Certas (poucas) gags foram inseridas, como quando, no início, Anfitrião diz que não acredita nos deuses, mas sim na estratégia, “do grego, estrategía”. O público reconheceu na hora a brincadeira.

Cenas inteiras e grandes partes de outras cenas foram cortadas, mas o resultado final (embora eu seja suspeito para falar) se manteve uniforme e com unidade. O texto é muito bem amarrado. As falas nunca são despropositadas e sempre encontram eco nas cenas posteriores. Recurso largamente utilizado no texto de Figueiredo que foi, algumas vezes, diminuído, foram as acumulações de três elementos, que parecia empolar o texto para torná-lo grandiloquentemente cômico. Os monólogos de entrada e saída também sofreram cortes significativos, retirando grande parte do conteúdo mitológico, que faria o texto mais parecer um verbete da Wikipedia.

Por fim, com atuação incrível, mesmo considerando o pouquíssimo tempo de ensaio, Alcmena conseguiu ameaçar e tirar o sossego de Anfitrião, com alguma audácia que faria os mais velhos dizerem que a moça estava muito “pra frentex”, mas o que hoje ganha muito eco num discurso e numa postura feminina que busca maior liberdade e igualdade; o general-deus e corno de si mesmo estava ótimo no único papel que sabe fazer “o de marido enganado”, um verdadeiro “homem tradicional” fazendo o que sabe fazer de melhor: passar vergonha; Tessala estava terrível na sua irredutibilidade, marcada pelo sincero monólogo que lamenta o infortúnio da escravidão; e Sósia, impagável no Mercúrio cheio de falta de coragem, característica típica daquele que prefere se omitir do combate e apenas levar pequenas vantagens, dando azo então, como lembra o chefe tebano, a toda forma de tirania.

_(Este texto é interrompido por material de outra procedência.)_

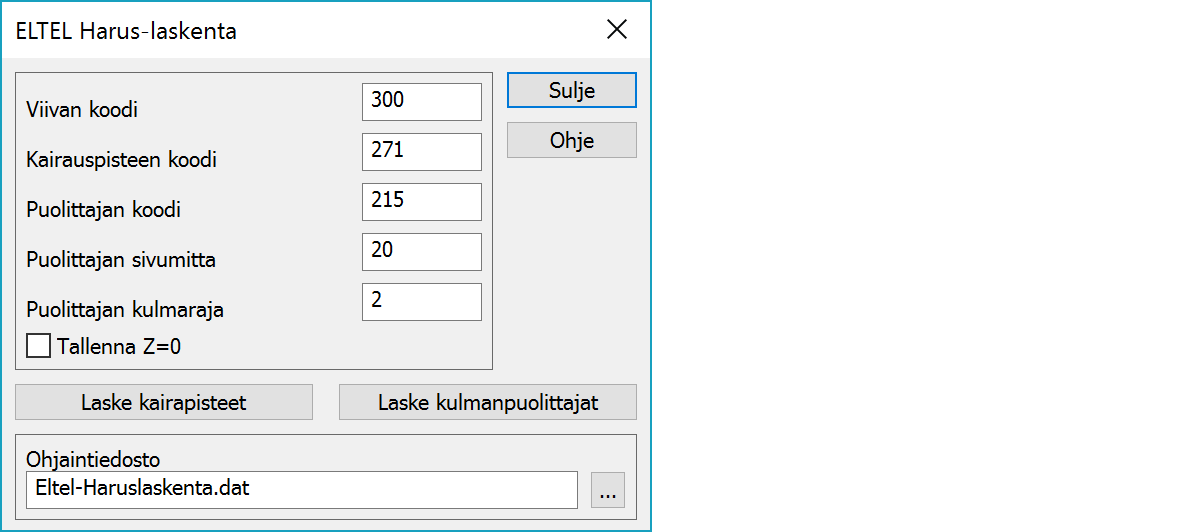The width and height of the screenshot is (1200, 532).
Task: Click the Puolittajan kulmaraja label
Action: pos(125,310)
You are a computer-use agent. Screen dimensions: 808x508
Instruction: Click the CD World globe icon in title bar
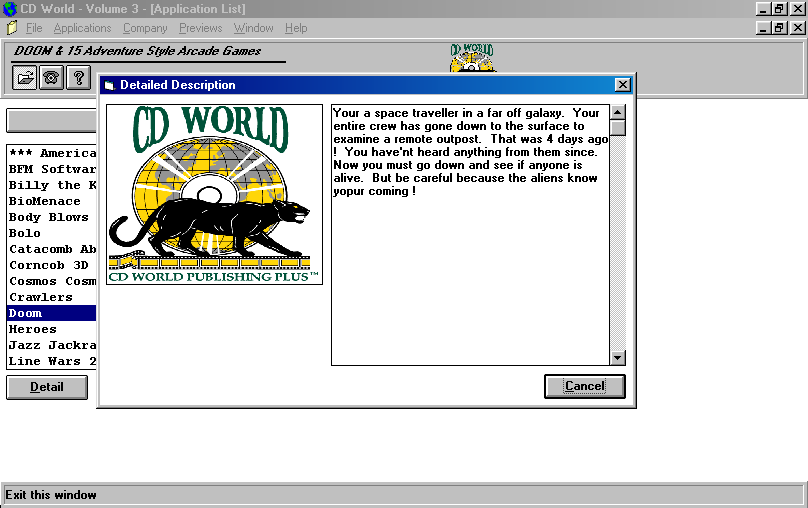point(10,9)
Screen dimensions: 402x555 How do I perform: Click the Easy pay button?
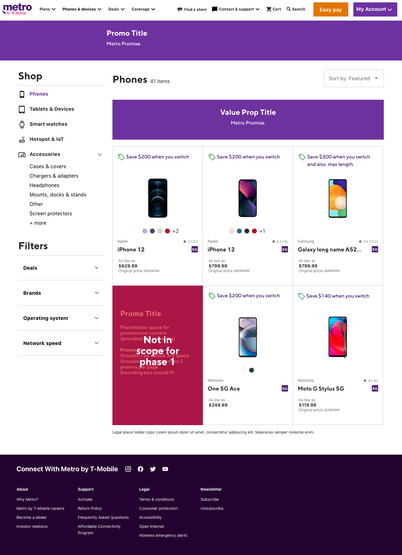click(331, 10)
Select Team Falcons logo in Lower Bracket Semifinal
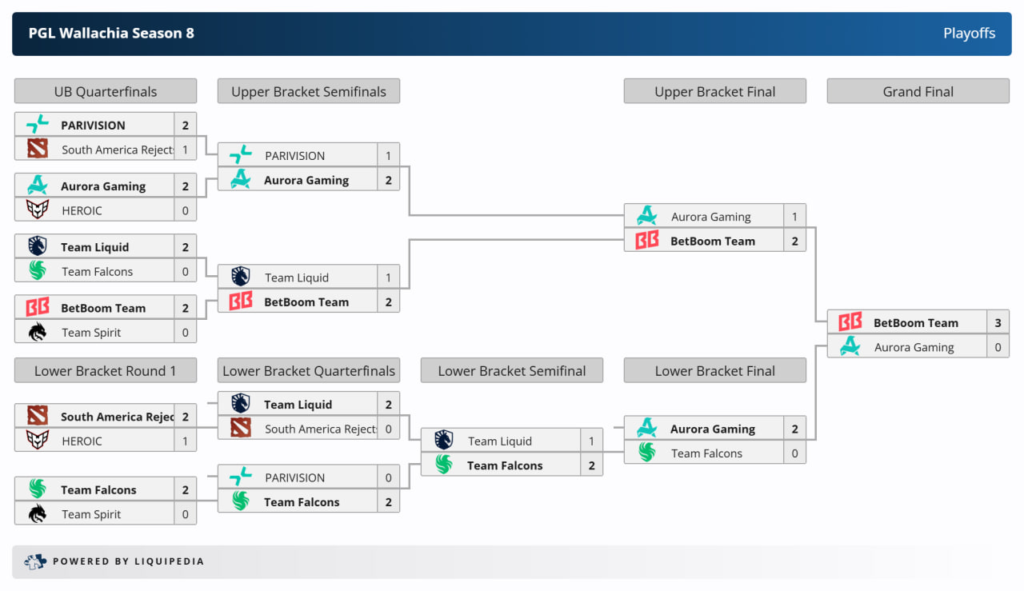The image size is (1024, 591). click(x=444, y=465)
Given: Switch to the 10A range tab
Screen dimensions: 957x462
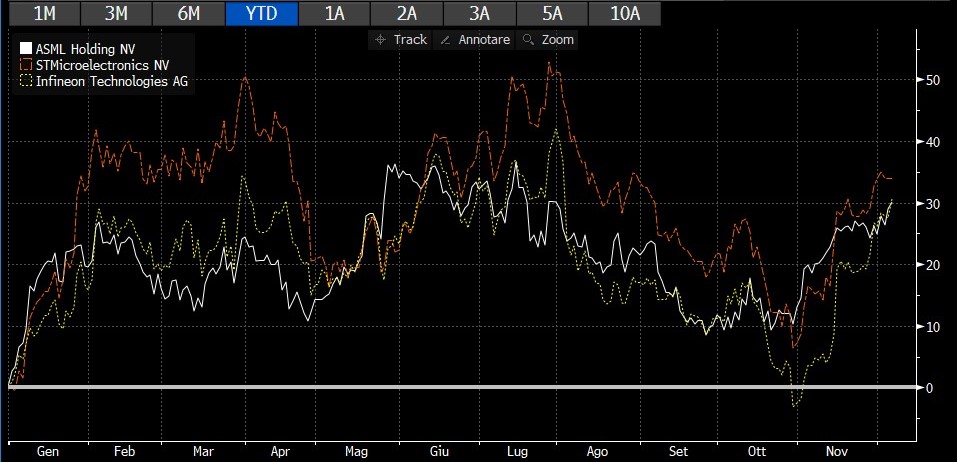Looking at the screenshot, I should 624,13.
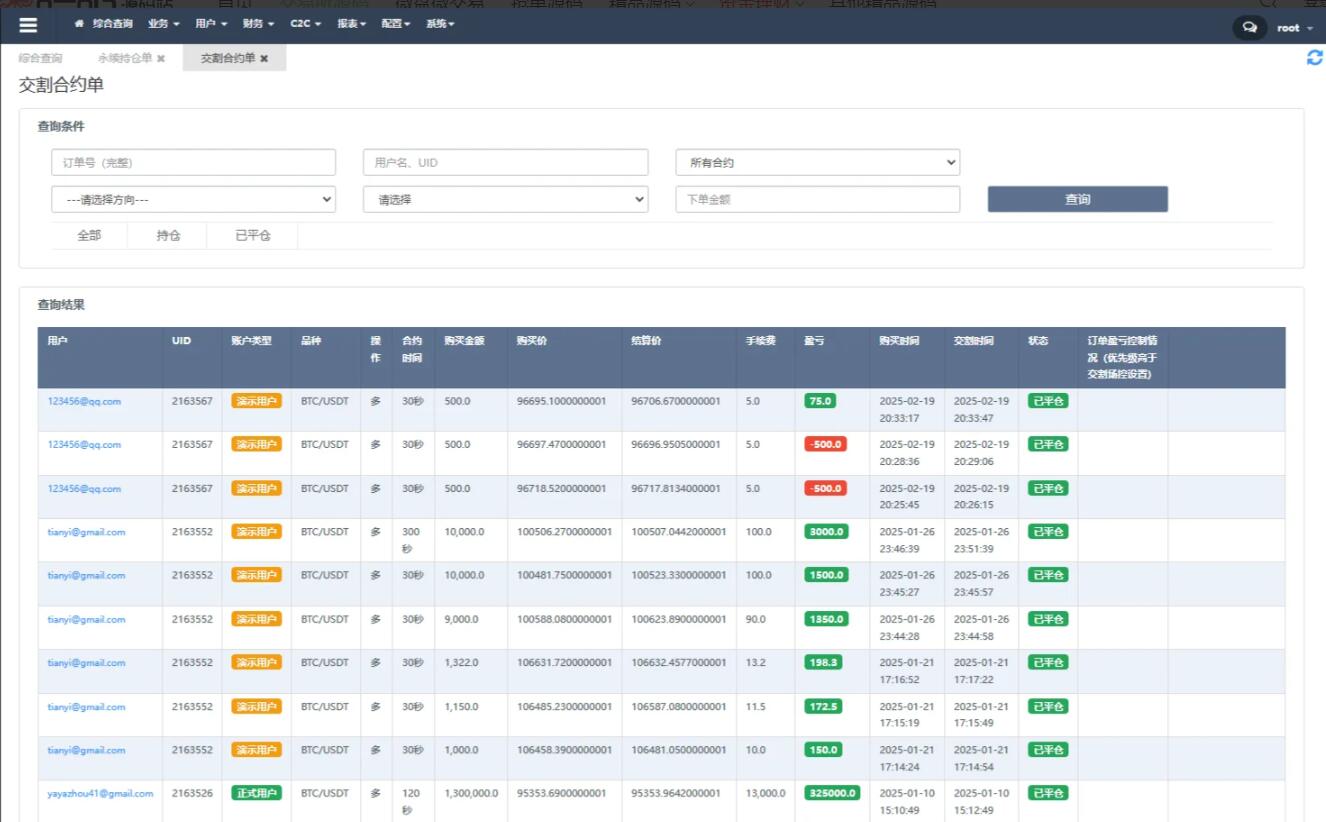Image resolution: width=1326 pixels, height=822 pixels.
Task: Open user link yayazhou41@gmail.com
Action: [x=100, y=793]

Assim, com um texto buscou estar atento à elaboração minuciosa de Figueiredo e um elenco talentoso de atores profissionais e dedicados (e eu), a leitura conquistou e fez rir um público muito especial, o de pessoas que acreditam na universidade pública, na cultura clássica, no teatro e no humor!  (Beethoven Alvarez)





 *Beethoven Alvarez é Professor Adjunto de Língua e Literatura Latina, da Universidade Federal Fluminense (UFF). Possui Doutorado em Linguística (na área de Estudos Clássicos) pela Universidade Estadual de Campinas (Unicamp), com período sanduíche no Corpus Christi College (University of Oxford). Possui Mestrado em Letras Clássicas pela Universidade Federal do Rio de Janeiro (UFRJ). Hoje tem interesse principalmente em: teatro romano antigo, comédia romana, métrica latina (clássica e arcaica), filologia clássica, versificação, estudos da tradução e tradução poética.